Veterans Should Apply To VA With Online #EBENEFITS System Now!

According to a VA Press Release (June 18, 2013), you can apply now for veterans benefits even if you have not collected all your records. Although you will need to get complete documentation as soon as possible for your claim to be processed, if you START your application NOW, then your benefits will start accumulating as of the day you started.
If you're a Veteran who is NOT registered with the VA Health Care System, STOP! Don't bother reading the rest of this post - GO TO EBENEFITS AND REGISTER NOW!
Otherwise ... In the past, you needed to complete an application and mail it it; then benefits started accumulating. This meant that the VA got a lot of paper, instead of the more easily processed electronic applications; it also meant that veterans missed out on days, weeks or even months of benefits because it takes time to gather papers.
That has now changed. Even if all that you know about your claim is your own name and the date you entered service (?how likely is it that you've forgotten that?) you should start the online application today so your benefits start accruing.

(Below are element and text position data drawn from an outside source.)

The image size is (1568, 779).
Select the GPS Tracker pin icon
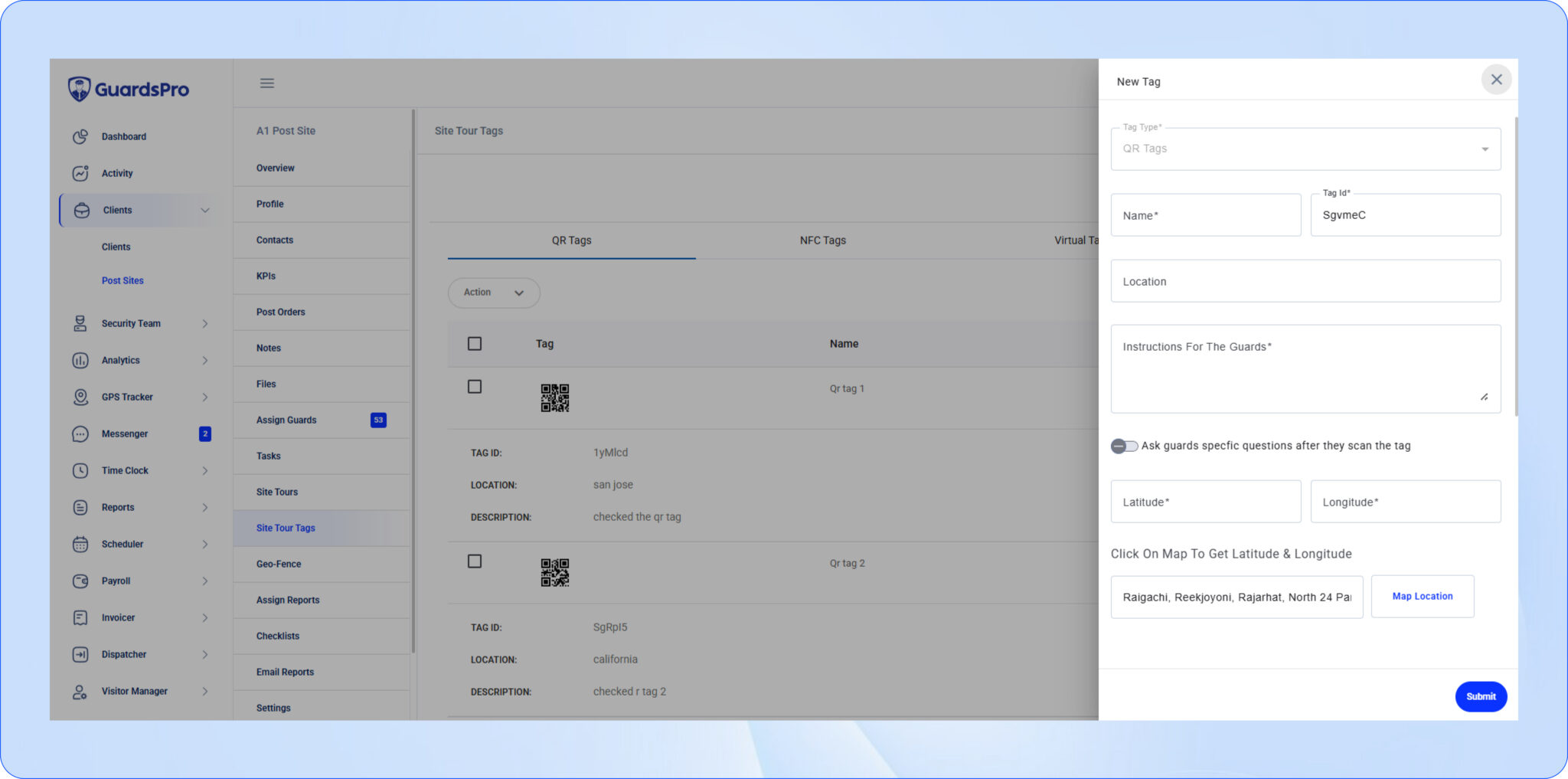coord(80,397)
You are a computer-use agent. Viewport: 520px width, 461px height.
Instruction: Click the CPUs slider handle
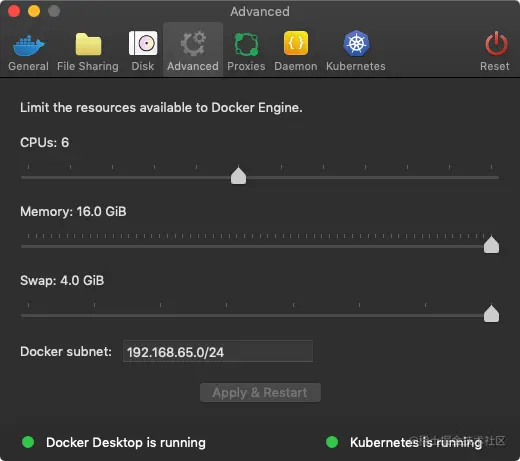click(238, 175)
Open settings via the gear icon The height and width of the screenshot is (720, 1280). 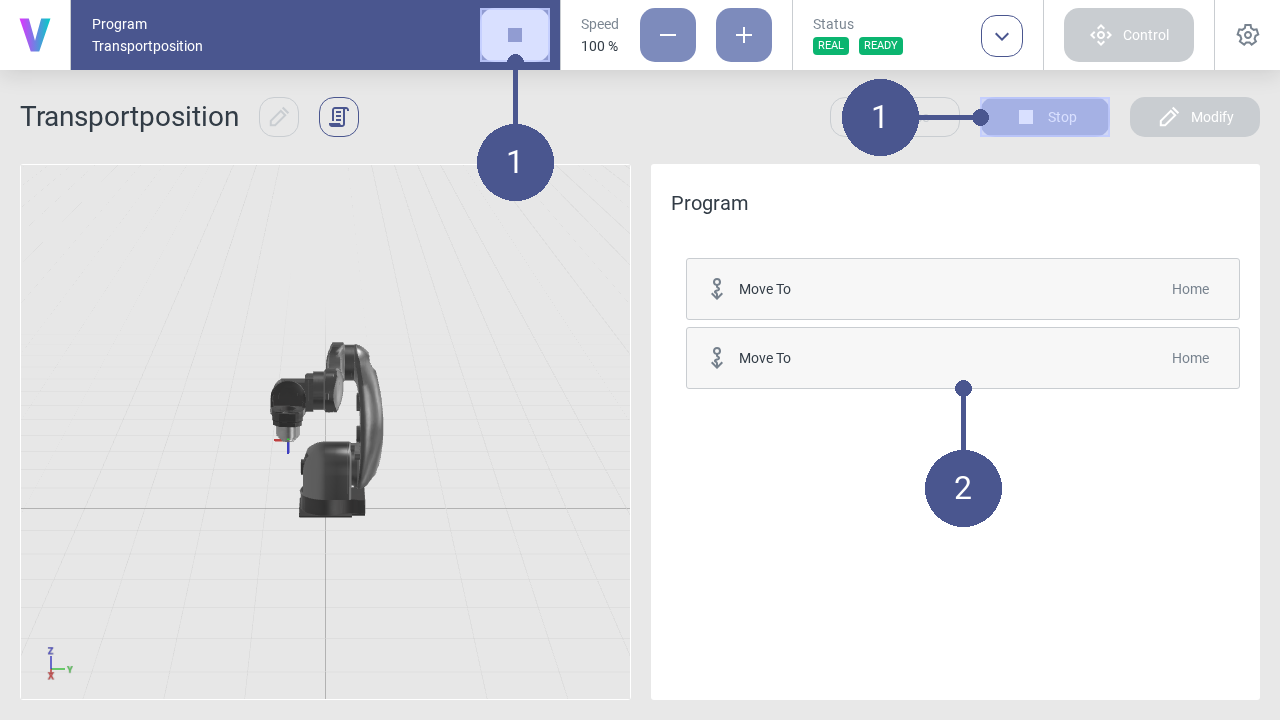click(1247, 35)
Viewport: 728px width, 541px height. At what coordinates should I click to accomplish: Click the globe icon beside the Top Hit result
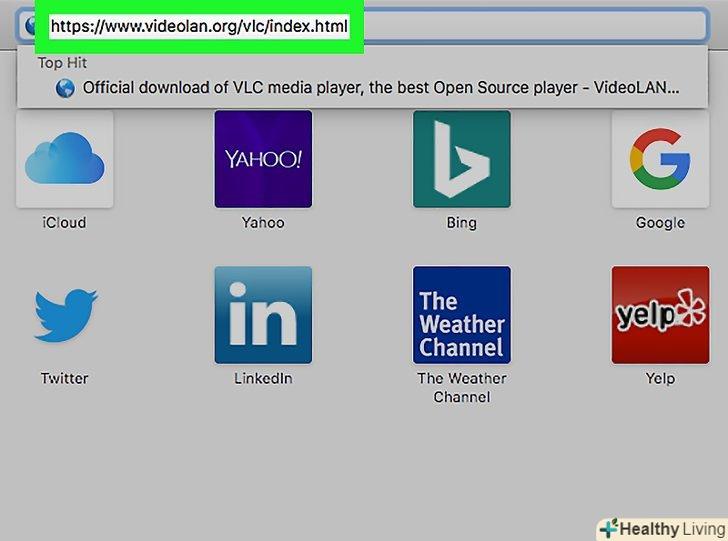66,88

You can go to a VSO office to fill out the rest of your claim - if they can't help you, then find another VSO that's a little smarter.
Here's the full press release:
"A new online application from the Department of Veterans Affairs (VA) enables disability compensation claims to be processed faster in a more end-to-end electronic environment, and VA is urging Veterans and their Veterans Service Organization  (VSO) representatives to make full use of its capabilities to receive speedier decisions and reduce the backlog of claims.

The availability of the joint VA-Department of Defense Web portal eBenefits, which now integrates with the new internal Veterans Benefits Management System (VBMS) electronic claims processing system, marks a major milestone in VA’s transformation from paper claims records to a fully digital operating environment, one of the keys to VA’s goal to eliminate the disability claims backlog by the end of 2015. VBMS has now been fielded at all 56 Regional Offices across the country, ahead of schedule.  VA will continue to upgrade and improve VBMS based on user feedback, and add features and tools that make it faster and easier to process claims. Instead of filling out and mailing paper forms to VA, Veterans can now use eBenefits to enter claim information online using a step-by-step, interview-style application, with pre-populated data fields and drop-down menus similar to popular tax preparation software.

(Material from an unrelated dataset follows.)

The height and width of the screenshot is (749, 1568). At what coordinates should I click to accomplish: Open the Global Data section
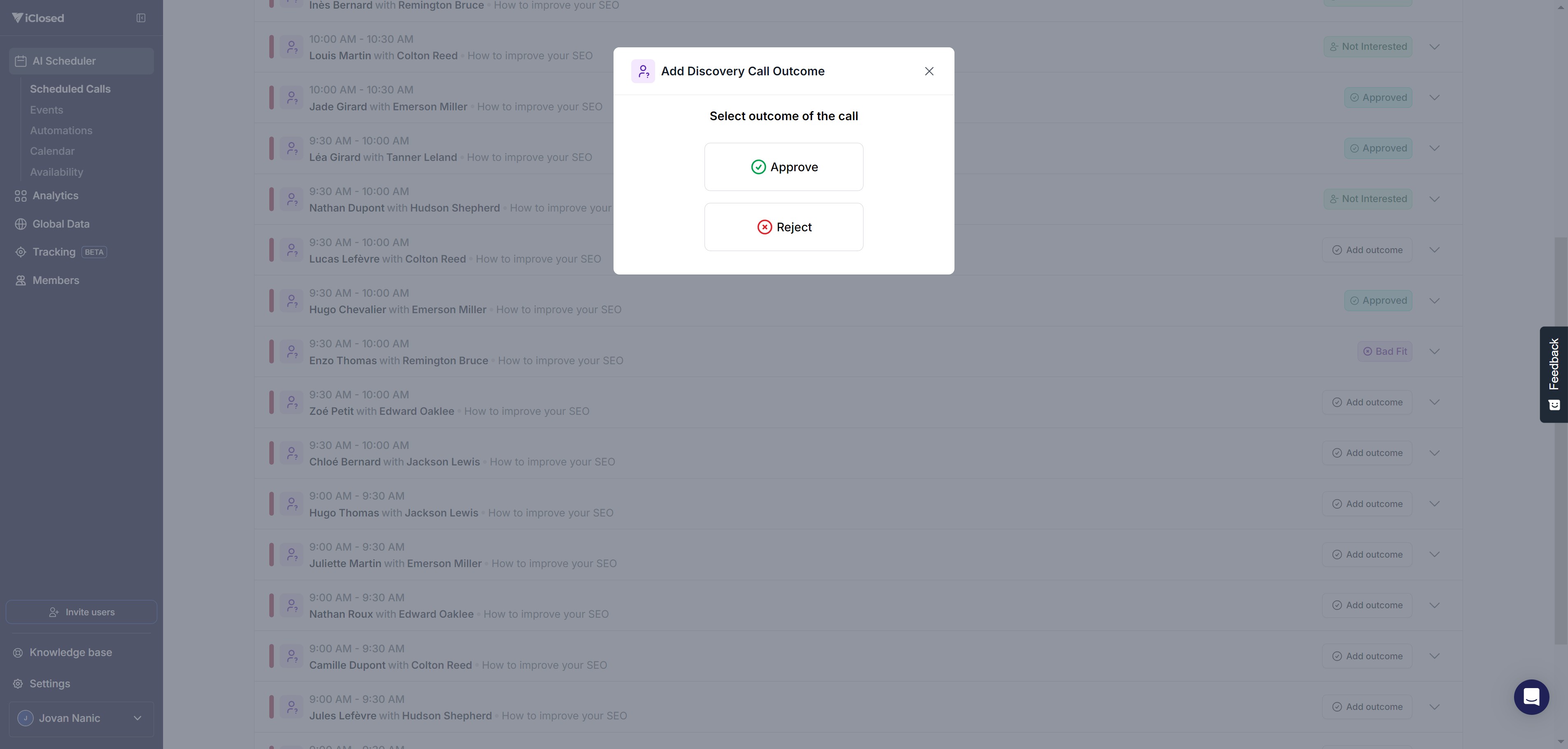coord(60,224)
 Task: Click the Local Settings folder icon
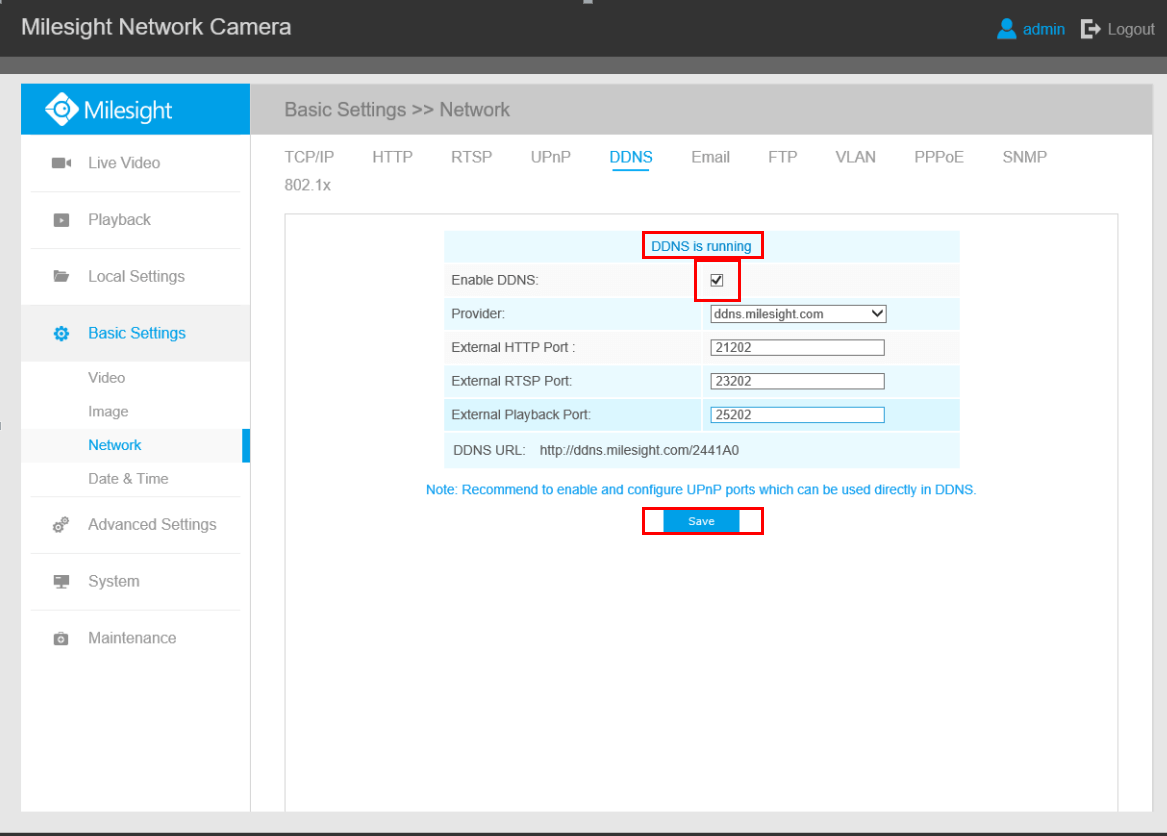(x=61, y=277)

“There are so many advantages to making this move from paper to digital – for both Veterans and VA” said Under Secretary for Benefits Allison A. Hickey. “Veterans can now file their claims online through eBenefits like they might do their taxes online.”

By filing electronically, any compensation benefits that are awarded will be effective back to the date the Veteran started entering their claim information in eBenefits.  From that initial claim establishment date, each Veteran has up to a year to gather all necessary records and hit “submit” to preserve their original date of claim.

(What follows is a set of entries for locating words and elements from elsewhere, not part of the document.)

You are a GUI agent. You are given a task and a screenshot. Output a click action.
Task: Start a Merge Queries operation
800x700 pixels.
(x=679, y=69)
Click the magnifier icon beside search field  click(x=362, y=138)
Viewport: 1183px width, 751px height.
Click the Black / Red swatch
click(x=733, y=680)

eBenefits allows Veterans to upload digital images of records and evidence to support their claims, bypassing the need to physically mail in personal records and wait for confirmation of receipt. VA is advising Veterans to gather and submit all relevant medical records and file a Fully Developed Claim (FDC) in eBenefits, which entails entering all available evidence at the time the claim is submitted and verifying to VA that they have no more evidence to submit. Veterans filing an FDC will receive priority processing over the traditional claims process.   VA can typically process FDCs in half the time it takes for a traditionally filed claim, and there is no risk to Veterans in filing an FDC.  If VA finds that there is a piece of relevant evidence that was not submitted by the Veteran, but is needed for a rating decision (like private medical records), claims processors will work to obtain that evidence on the Veteran’s behalf and process the claim in the traditional way.

Once logged into eBenefits, Veterans can also choose to have an accredited VSO representative assist with their claim submission by filing an electronic power of attorney form.  Using a companion portal, the chosen VSO representative, with proper authorization, will be able to see the contents of a Veteran’s claim, track its status, and add additional information when needed. A Veteran and his representative can even work a claim simultaneously while both are logged into the system, enabling VSOs to assist more Veterans in their homes or even remotely.

VA will still accept claims in paper form, though processing may take longer than for an electronically-submitted claim.  As of this summer, VA scans all new paper claims and uploads them into VBMS so they too can be processed electronically, though without many of the benefits provided when Veterans initiate the process in eBenefits such as guided questions that help ensure complete and accurate information and the immediate receipt of information without having to wait for the scanning and processing of paper documents. In addition to filing claims online, registered eBenefits users can track their claim status and access information on a variety of other benefits, like pension, education, health care, home loan eligibility, and vocational rehabilitation and employment programs.

A free Premium eBenefits account is required to file claims electronically. The quickest and most convenient method of establishing a free premium eBenefits account is to complete the remote verification process through the eBenefits home page, or use DoD’s common access card (CAC) to register for and/or upgrade to a free premium account.  Veterans can also establish an account by telephone at 1-800-827-1000, option 7, if they are in receipt of VA benefits via direct deposit, or by visiting a VA regional office or TRICARE Service Center (if they are a military retiree). For the location of the nearest VA regional office, visit www.va.gov and search the VA regional benefits office locator.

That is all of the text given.